Never before would we have access to indie filmmakers like Siddhartha Bedi (Sidling and Sibling) and Anureet Watta (Kinaara) through social media platforms. There is love, yes, but of different forms- the love between siblings and queer love torn by the Radcliffe Line. 


We have seen the rise of movie critics that don’t follow the conventional routes. With the emergence of Instagram pages and platforms that offer a chance to discuss movies and not just criticize them, movie critiquing and appreciation have become more accessible. Hence, the increased criticism of older romantic comedies for their problematic tropes and of the few new ones trying to be progressive. This awareness has made the industry aware of what sells, and a simple love story is not one of them.

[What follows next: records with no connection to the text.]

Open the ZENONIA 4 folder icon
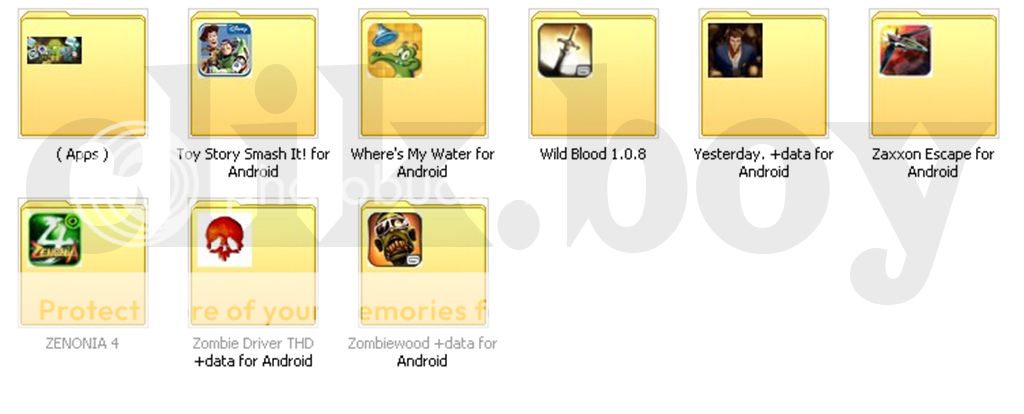 [83, 263]
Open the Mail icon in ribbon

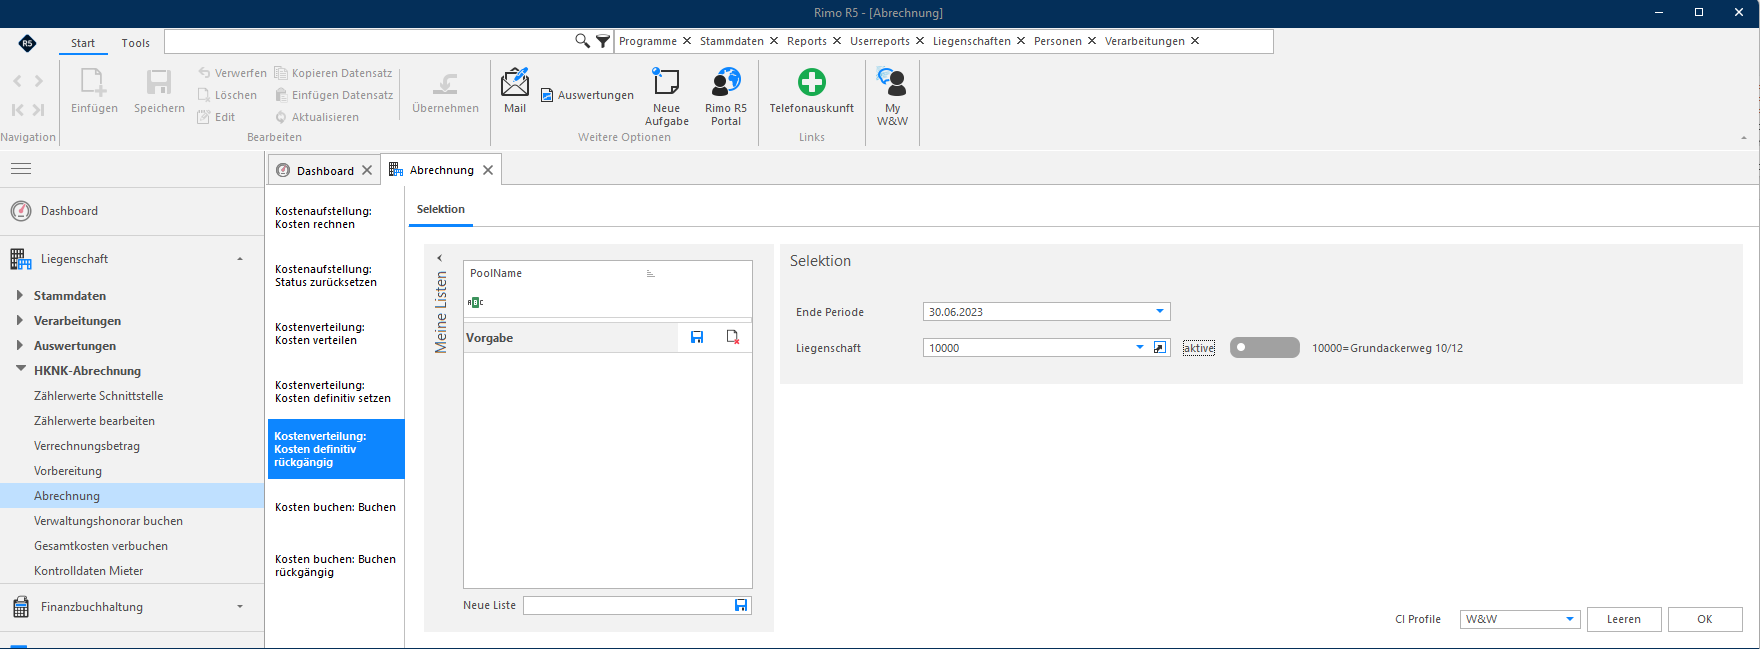coord(515,82)
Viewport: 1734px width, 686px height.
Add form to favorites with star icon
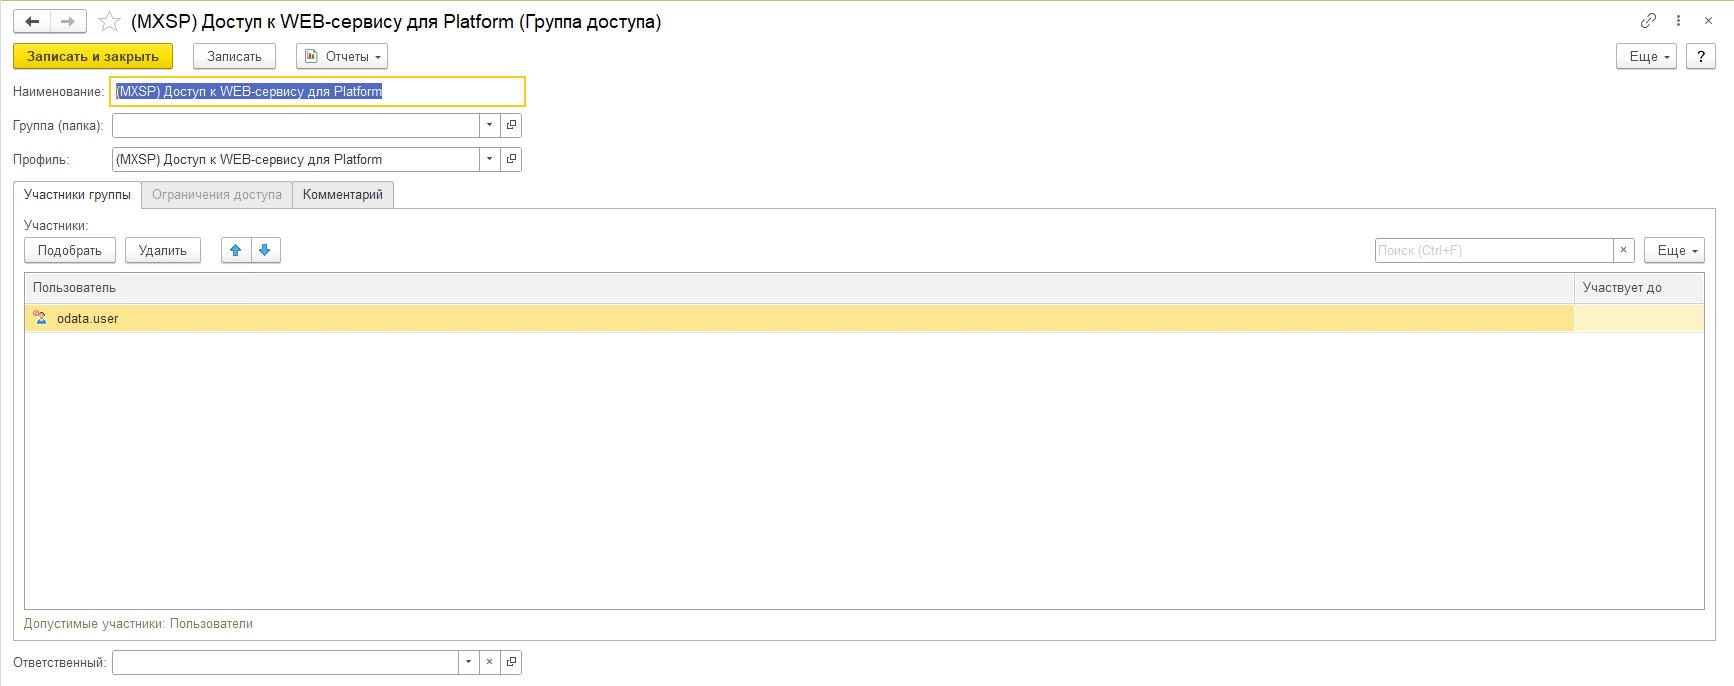[x=109, y=21]
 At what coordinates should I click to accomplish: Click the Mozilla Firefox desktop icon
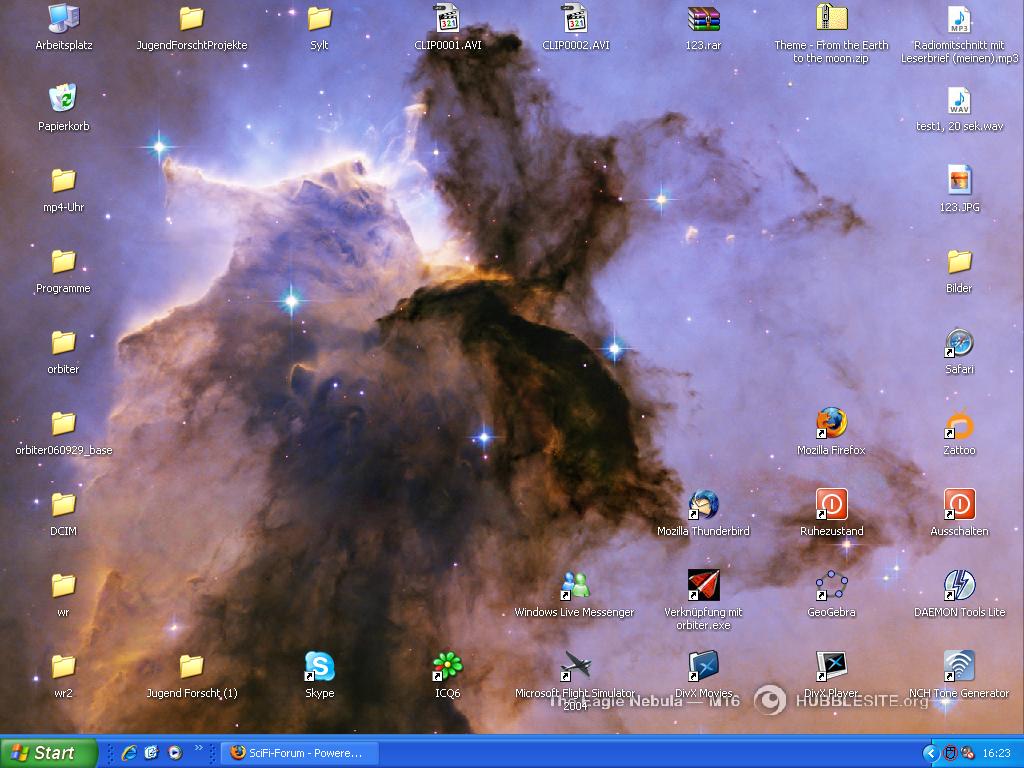831,424
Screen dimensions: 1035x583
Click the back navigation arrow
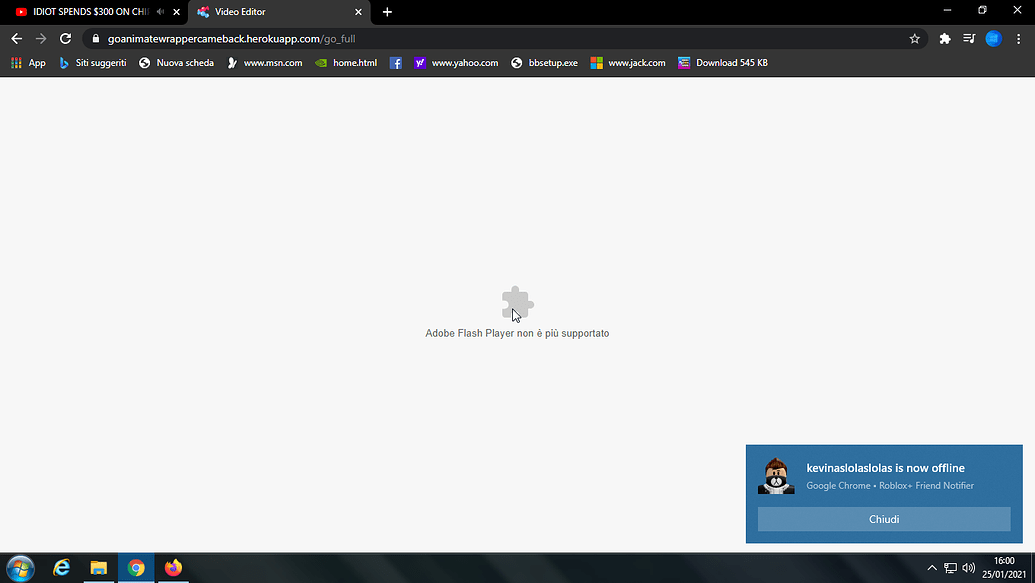pos(16,38)
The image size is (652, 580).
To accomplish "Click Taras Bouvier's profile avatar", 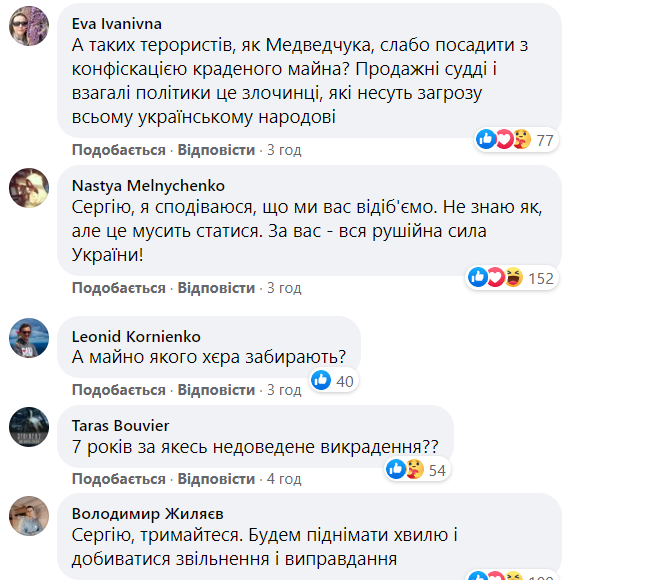I will [x=30, y=426].
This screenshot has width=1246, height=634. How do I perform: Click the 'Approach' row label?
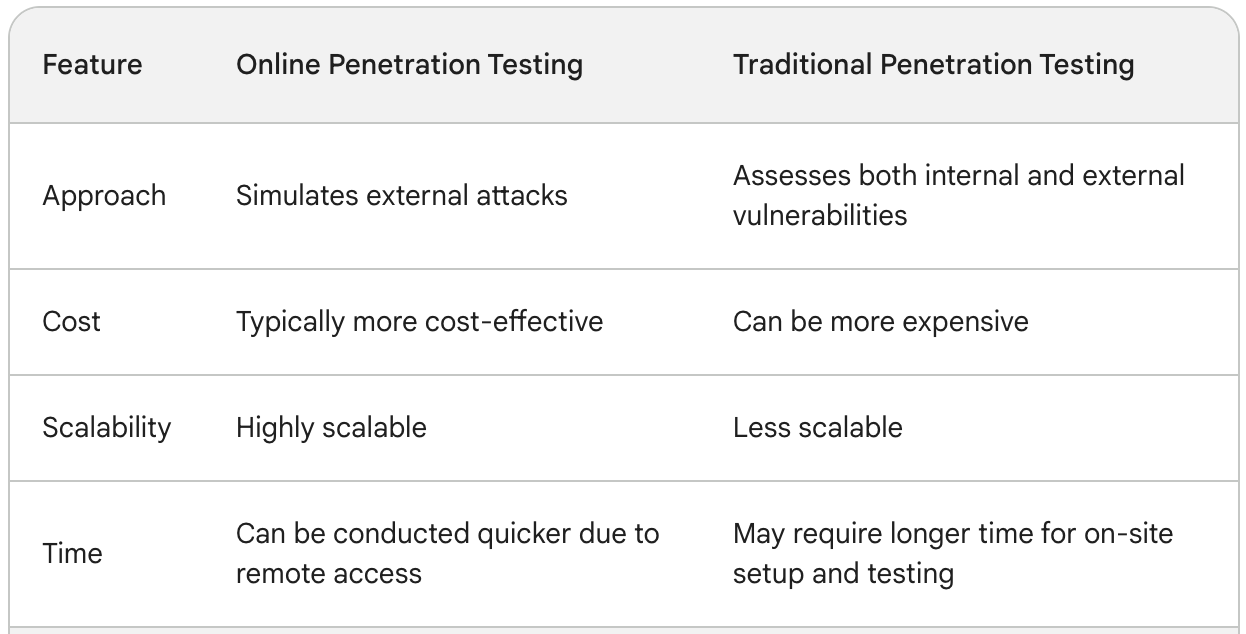[x=104, y=196]
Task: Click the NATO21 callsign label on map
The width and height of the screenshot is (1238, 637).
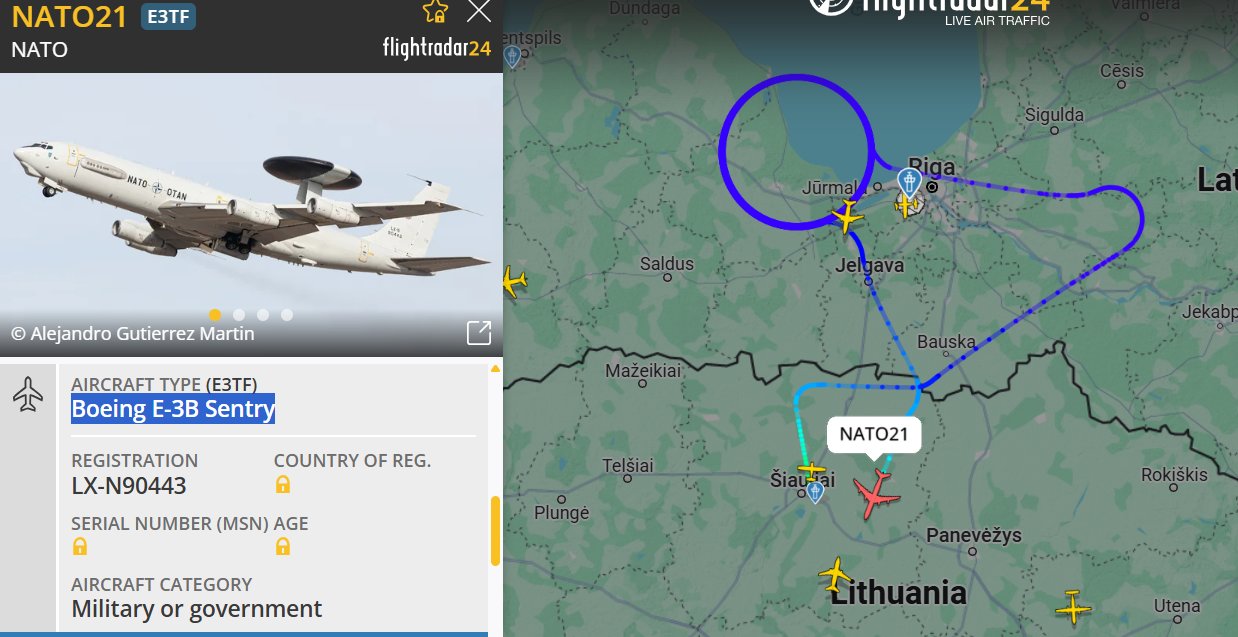Action: tap(874, 434)
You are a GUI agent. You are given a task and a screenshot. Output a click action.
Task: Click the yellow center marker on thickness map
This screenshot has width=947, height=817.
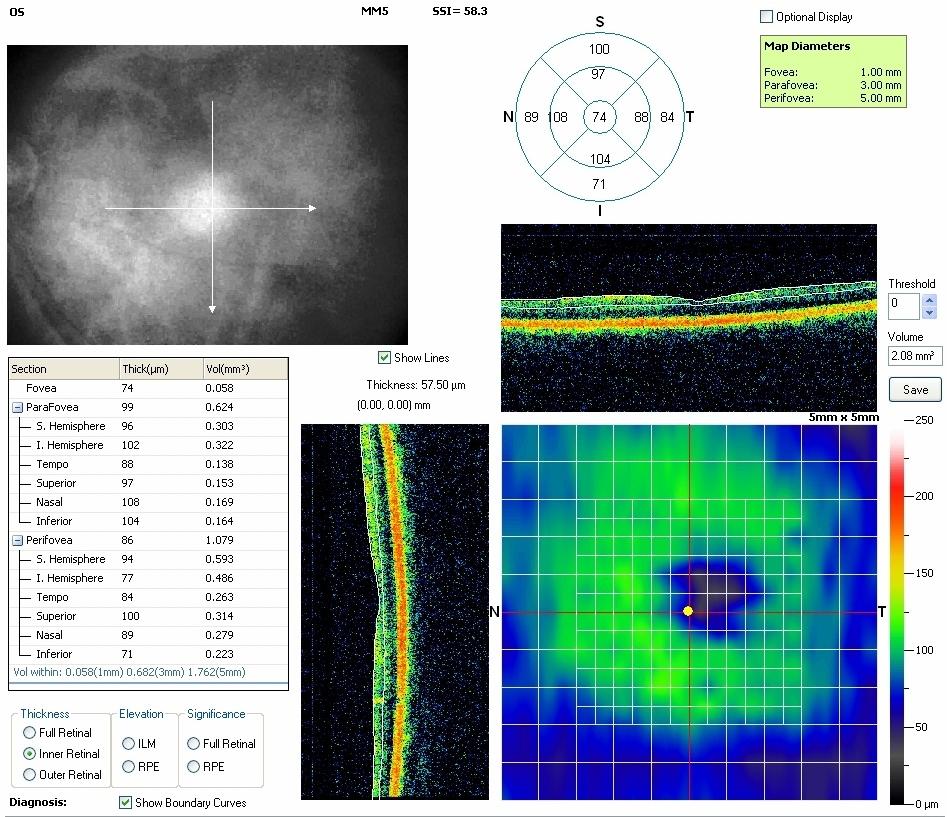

While everyone wants to watch Murad’s career and life, nobody wants just the story of Murad and Safeena anymore. 

The Wire

Unless there are no innovative or unexplored aspects and perhaps a socially aware lens, the audiences do not want to watch it. The genre is not dead but is certainly no longer the predominant ruler at the box office. So, the next time you’re rewatching Hasee Toh Phasee or looking for your Geet moment on a train, think of the sheer cultural impact of love stories written for escapism.


I’m still salty about Imran Khan quitting Bollywood, though. Jai Singh Rathore, come back!